You can keep up with more of what Alva Noë is thinking on Facebook and on Twitter: @alvanoe

2 comments:

Andy Smith said...

"Eating a banned substance is nothing like using a motor in a bicycle race."

As someone who has followed the Armstrong case closely (for many years), I strongly disagree with this. I don't think Noe appreciate how much doping increases performance in cycling. In fact, "mechanical doping"--putting a tiny motor inside the bike frame--has actually been done, and it doesn't necessarily provide as great an advantage to the rider as a blood transfusion. Gene doping promises to do even more, as (in other sports) does the use of prostheses (Oscar Pistorius is just the beginning).

I understand Noe's argument that doping is an extension of our natural abilities. I'm sympathetic to making it permissible. But one problem is that to compete, all athletes would not only have to dope, but push the envelope, courting serious health risks. In fact, when EPO was introduced into the peloton in the late 80s/early 90s, there were reports of several racers who died from heart attacks caused by the viscous blood. Just last year, Italian rider Ricky Ricco was hospitalized, apparently from a botched blood transfusion, and former Armstrong teammate Tyler Hamilton describes a similar situation in his explosive, about-to-be-released book The Secret Race. One disadvantage of transfusing one’s own blood (autologous transfusion) is that one has to withdraw it first, weakening the athlete for a while, and to avoid this, some riders have transfused someone else’s blood (homologous transfusion), which of course carries serious risks if the type is not compatible. Some have even speculated that Armstrong's cancer could have been caused or aggravated by steroid use. There is accumulating evidence that EPO can increase the risk of a cancer growing and spreading, both by increasing its blood supply and by acting as a growth factor.

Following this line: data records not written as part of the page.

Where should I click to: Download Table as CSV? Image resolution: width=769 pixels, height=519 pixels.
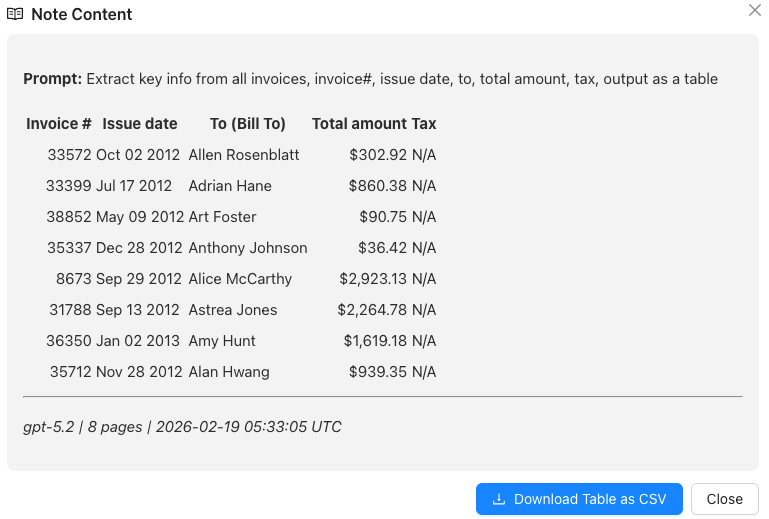tap(579, 499)
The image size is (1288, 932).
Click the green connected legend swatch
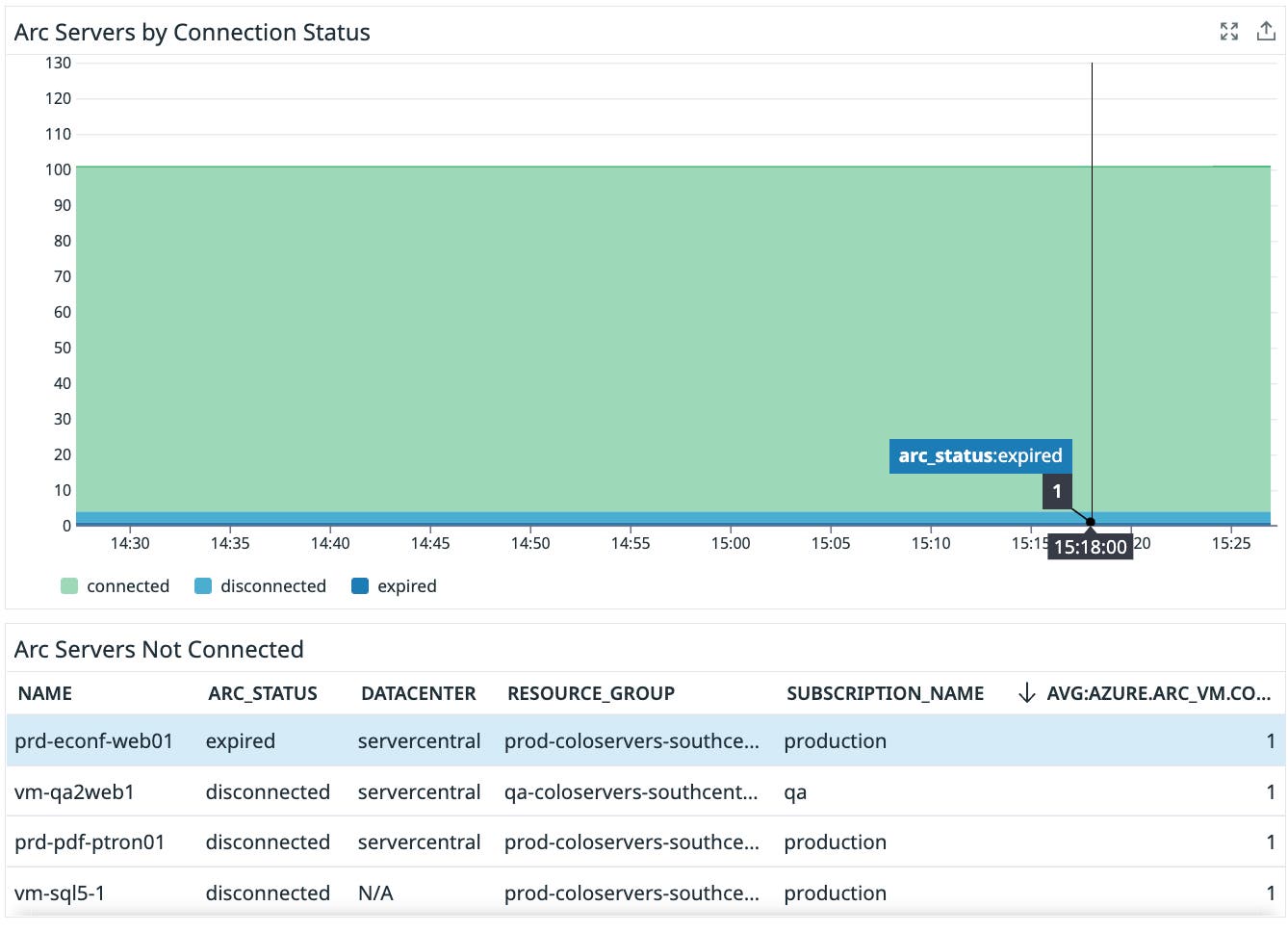point(67,585)
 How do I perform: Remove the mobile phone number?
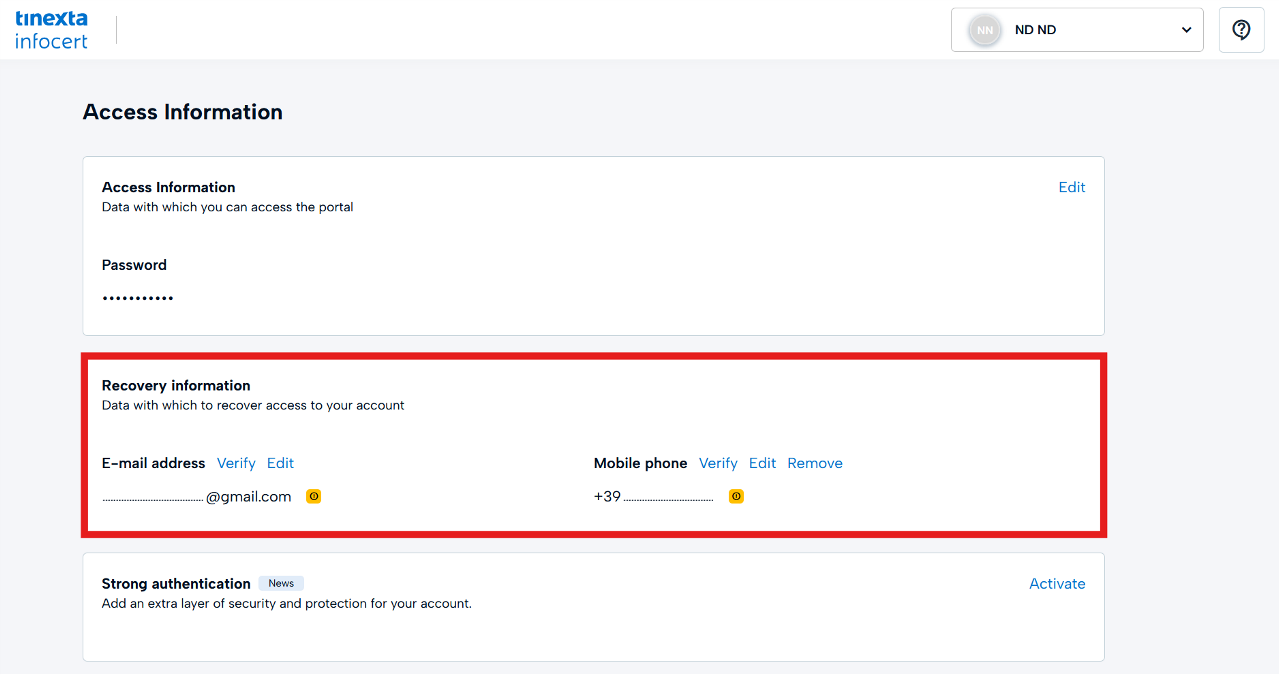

In theory, permitting doping would allow us to control it better. But as Noe notes, the whole point of doping is to gain an edge on the competition. If you are just doing what everyone else is doing, there is no edge, unless you happen to be a high responder. Thus athletes feel they must seek out new substances and/or new ways of using substances, and this in turn means undergoing procedures that are not medically evaluated and can be very risky.

Another problem with permitting doping is that it will encourage young people to use drugs not just to enhance athletic perfprmance, but simply to look better. We already have an epidemic of steroid use among adolescent males, often with serious health consequences. This hardly knows an age limit. What do you tell your young children when they want to dope?

The bottom line is that Noe has not provided a new way of dealing with this problem. His basic argument has been advanced before, and while I agree doping is not entirely incompatible with the spirit of sport, it will not satisfy the objections of those concerned about health problems and turning sports into a contest of who has the best pharmacist. Perhaps a better approach would be to get the big money out of sport. While some athletes will dope even if it doesn't make them richer (weight-lifters), a great deal of the incentive to dope would be eliminated if athletes were not idolized.

Andy Smith said...

I should add that Armstrong's case is not simply about doping. It is about a conspiracy, involving Armstrong and five other men--managers and doctors/trainers--who supplied the substances and treatments and pressured other riders to use them. Armstrong's victories resulted not simply from his own doping, but the doping of the teammates in front of him, who were able to set such a fast pace in early stages that most of the competition was eliminated or weakened. Cycling is very much a team sport, and if your teammates are doped better than your rivals's teammates, that increases your edge.

There are also allegations--not yet confirmed but considerably stronger than rumors--that Armstrong had protection from UCI, the cycling body. Thus there are reports that doping testers were called off, or delayed to allow masking procedures. There is also a report of a positive that was dismissed. So this case is not about one kind of cheating, even if we accept Noe's contention that there are two kinds.